== Task objective ==
The answer should contain every record below, output exactly.

(Input for this task Opens)

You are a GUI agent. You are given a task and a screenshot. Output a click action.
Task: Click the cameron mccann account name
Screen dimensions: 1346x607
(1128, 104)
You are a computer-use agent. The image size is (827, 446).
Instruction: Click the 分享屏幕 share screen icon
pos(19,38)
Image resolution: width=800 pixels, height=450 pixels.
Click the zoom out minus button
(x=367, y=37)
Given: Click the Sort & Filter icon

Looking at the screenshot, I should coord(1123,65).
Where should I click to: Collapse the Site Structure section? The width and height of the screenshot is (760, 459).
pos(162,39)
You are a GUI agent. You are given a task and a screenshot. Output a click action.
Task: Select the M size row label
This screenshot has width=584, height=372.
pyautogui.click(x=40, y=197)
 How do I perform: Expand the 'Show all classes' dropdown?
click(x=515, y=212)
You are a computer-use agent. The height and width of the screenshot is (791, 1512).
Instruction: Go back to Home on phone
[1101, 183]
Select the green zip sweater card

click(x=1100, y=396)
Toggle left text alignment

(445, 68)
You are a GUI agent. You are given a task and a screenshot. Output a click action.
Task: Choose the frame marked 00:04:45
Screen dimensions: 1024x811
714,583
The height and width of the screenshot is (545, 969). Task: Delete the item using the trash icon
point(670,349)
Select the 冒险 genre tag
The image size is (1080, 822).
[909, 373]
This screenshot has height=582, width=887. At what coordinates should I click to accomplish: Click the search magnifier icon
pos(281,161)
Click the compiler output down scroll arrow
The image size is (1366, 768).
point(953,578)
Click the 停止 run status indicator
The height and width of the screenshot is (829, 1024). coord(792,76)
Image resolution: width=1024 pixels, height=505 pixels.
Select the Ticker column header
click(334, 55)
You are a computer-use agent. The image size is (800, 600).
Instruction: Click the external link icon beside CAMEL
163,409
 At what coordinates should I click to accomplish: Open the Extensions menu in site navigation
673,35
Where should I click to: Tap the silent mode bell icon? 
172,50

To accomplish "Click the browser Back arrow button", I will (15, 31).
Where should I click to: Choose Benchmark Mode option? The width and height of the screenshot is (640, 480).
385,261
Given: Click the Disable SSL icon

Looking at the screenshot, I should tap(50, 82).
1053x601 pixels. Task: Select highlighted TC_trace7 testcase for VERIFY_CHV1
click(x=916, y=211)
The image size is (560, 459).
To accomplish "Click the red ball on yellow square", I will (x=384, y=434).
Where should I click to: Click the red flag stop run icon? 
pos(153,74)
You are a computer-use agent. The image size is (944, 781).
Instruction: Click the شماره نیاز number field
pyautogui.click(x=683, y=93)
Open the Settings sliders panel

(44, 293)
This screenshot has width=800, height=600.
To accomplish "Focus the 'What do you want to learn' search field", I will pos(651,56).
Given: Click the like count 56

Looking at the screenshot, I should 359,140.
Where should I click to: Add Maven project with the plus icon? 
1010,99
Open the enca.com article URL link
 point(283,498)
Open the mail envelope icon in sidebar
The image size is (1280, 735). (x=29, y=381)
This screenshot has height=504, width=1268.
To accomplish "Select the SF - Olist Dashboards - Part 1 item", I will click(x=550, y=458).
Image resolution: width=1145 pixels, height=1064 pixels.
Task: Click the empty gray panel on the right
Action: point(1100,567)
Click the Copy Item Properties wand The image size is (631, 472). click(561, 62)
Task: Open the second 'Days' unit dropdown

(Input for this task Closes)

== Finished task ==
You are a GUI agent. You are given a task and a screenshot. Output a click action.
Task: Click the cameron mccann account name
Screen dimensions: 1346x607
(1128, 104)
You are a computer-use agent. The image size is (827, 446).
Instruction: Click the 分享屏幕 share screen icon
pos(19,38)
Image resolution: width=800 pixels, height=450 pixels.
Click the zoom out minus button
(x=367, y=37)
Given: Click the Sort & Filter icon

Looking at the screenshot, I should coord(1123,65).
Where should I click to: Collapse the Site Structure section? The width and height of the screenshot is (760, 459).
pos(162,39)
You are a GUI agent. You are given a task and a screenshot. Output a click action.
Task: Select the M size row label
This screenshot has width=584, height=372.
pyautogui.click(x=40, y=197)
 How do I perform: Expand the 'Show all classes' dropdown?
click(x=515, y=212)
You are a computer-use agent. The height and width of the screenshot is (791, 1512).
Instruction: Go back to Home on phone
[1101, 183]
Select the green zip sweater card

click(x=1100, y=396)
Toggle left text alignment

(445, 68)
You are a GUI agent. You are given a task and a screenshot. Output a click action.
Task: Choose the frame marked 00:04:45
Screen dimensions: 1024x811
714,583
The height and width of the screenshot is (545, 969). Task: Delete the item using the trash icon
point(670,349)
Select the 冒险 genre tag
The image size is (1080, 822).
[909, 373]
This screenshot has height=582, width=887. At what coordinates should I click to accomplish: Click the search magnifier icon
pos(281,161)
Click the compiler output down scroll arrow
The image size is (1366, 768).
point(953,578)
Click the 停止 run status indicator
The height and width of the screenshot is (829, 1024). coord(792,76)
Image resolution: width=1024 pixels, height=505 pixels.
Select the Ticker column header
click(334, 55)
You are a computer-use agent. The image size is (800, 600).
Instruction: Click the external link icon beside CAMEL
163,409
 At what coordinates should I click to accomplish: Open the Extensions menu in site navigation
673,35
Where should I click to: Tap the silent mode bell icon? 
172,50

To accomplish "Click the browser Back arrow button", I will (15, 31).
Where should I click to: Choose Benchmark Mode option? The width and height of the screenshot is (640, 480).
385,261
Given: Click the Disable SSL icon

Looking at the screenshot, I should tap(50, 82).
1053x601 pixels. Task: Select highlighted TC_trace7 testcase for VERIFY_CHV1
click(x=916, y=211)
The image size is (560, 459).
To accomplish "Click the red ball on yellow square", I will (x=384, y=434).
Where should I click to: Click the red flag stop run icon? 
pos(153,74)
You are a computer-use agent. The image size is (944, 781).
Instruction: Click the شماره نیاز number field
pyautogui.click(x=683, y=93)
Open the Settings sliders panel

(44, 293)
This screenshot has width=800, height=600.
To accomplish "Focus the 'What do you want to learn' search field", I will pos(651,56).
Given: Click the like count 56

Looking at the screenshot, I should 359,140.
Where should I click to: Add Maven project with the plus icon? 
1010,99
Open the enca.com article URL link
 point(283,498)
Open the mail envelope icon in sidebar
The image size is (1280, 735). (x=29, y=381)
This screenshot has height=504, width=1268.
To accomplish "Select the SF - Olist Dashboards - Part 1 item", I will click(x=550, y=458).
Image resolution: width=1145 pixels, height=1064 pixels.
Task: Click the empty gray panel on the right
Action: point(1100,567)
Click the Copy Item Properties wand The image size is (631, 472). click(561, 62)
Task: Open the second 'Days' unit dropdown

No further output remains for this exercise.